Green Report: THCV – The hidden gem in cannabis

Dylan Simonson

Chemical structure of THCV
Chemical structure of THCV (Photo courtesy of Panoramix303 Wikimedia Commons)

During this series of looking into cannabinoids, we have yet to focus on THC, cannabis’ most abundant cannabinoid. We still are not going to focus on it, but this one has THC in its abbreviation so close enough right? If not oh well, you need to hear about THCV, or tetrahydrocannabivarin, anyway.

THCV is a cannabinoid that occurs in very low percentages in the cannabis plant, with the highest testing flower strain at the 2014 Seattle High Times U.S. Cannabis Cup, Durban Poison by TJ’s Garden, tested at 1 percent.


With so little THCV in any given marijuana plant, why does it matter? What does it do? Well, there is not much research on the cannabinoid but there are a few things we do think it does.

The first question that comes up when it comes to what a cannabinoid does is always is it psychoactive or produce a “high” and the answer is yes. Well, sort of. Like THC, THCV attaches to CB1 receptors in the brain. In low doses however, THCV acts as an antagonist, which means it does not produce a high. At higher doses however, THCV acts like agonist like THC producing a high. According to Steep Hill, a cannabis testing company, THCV has stronger psychoactive effects than THC, but lasts about half as long. These higher doses can be found in a couple strains bred to produce higher THCV contents Steep Hill also says, with the strains being Pineapple Purps and Doug’s Varin, which is the first strain to produce more THCV than THC. THCV is said to be more uplifting and euphoric than traditional THC highs too, making it great for those suffering from anxiety and has been shown to help those with PTSD.

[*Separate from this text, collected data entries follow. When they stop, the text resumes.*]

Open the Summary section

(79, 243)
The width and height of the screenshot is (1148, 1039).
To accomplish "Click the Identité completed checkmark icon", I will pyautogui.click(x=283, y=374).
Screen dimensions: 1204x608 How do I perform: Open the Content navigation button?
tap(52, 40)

The high is not the most important aspect of THCV though medically speaking though of course. The most interesting thing in that regard is the appetite suppression effects of THCV and also encourages weight loss. A study by GW Pharmaceuticals discovered that THCV could be useful in treating type 2 diabetes since it has the ability to help reduce insulin resistance and regulate blood sugar levels.

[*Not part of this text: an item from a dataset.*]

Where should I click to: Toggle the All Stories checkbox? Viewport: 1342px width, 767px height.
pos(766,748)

Where can you find strains with higher testing THCV without seeking rarer strains like Pineapple Purps and Doug’s Vairn? Well it seems that African land race strains, like Durban Poison, are naturally higher in THCV than most others. So, strains with Durban Poison as one of the parents should have more THCV. Sativas in general tend to have higher amounts of THCV too when compared to indicas. In the future, there are sure to be companies trying to further isolate THCV and the product should become more available. For now, more research needs to be done and more high THCV strains need to be grown and produced.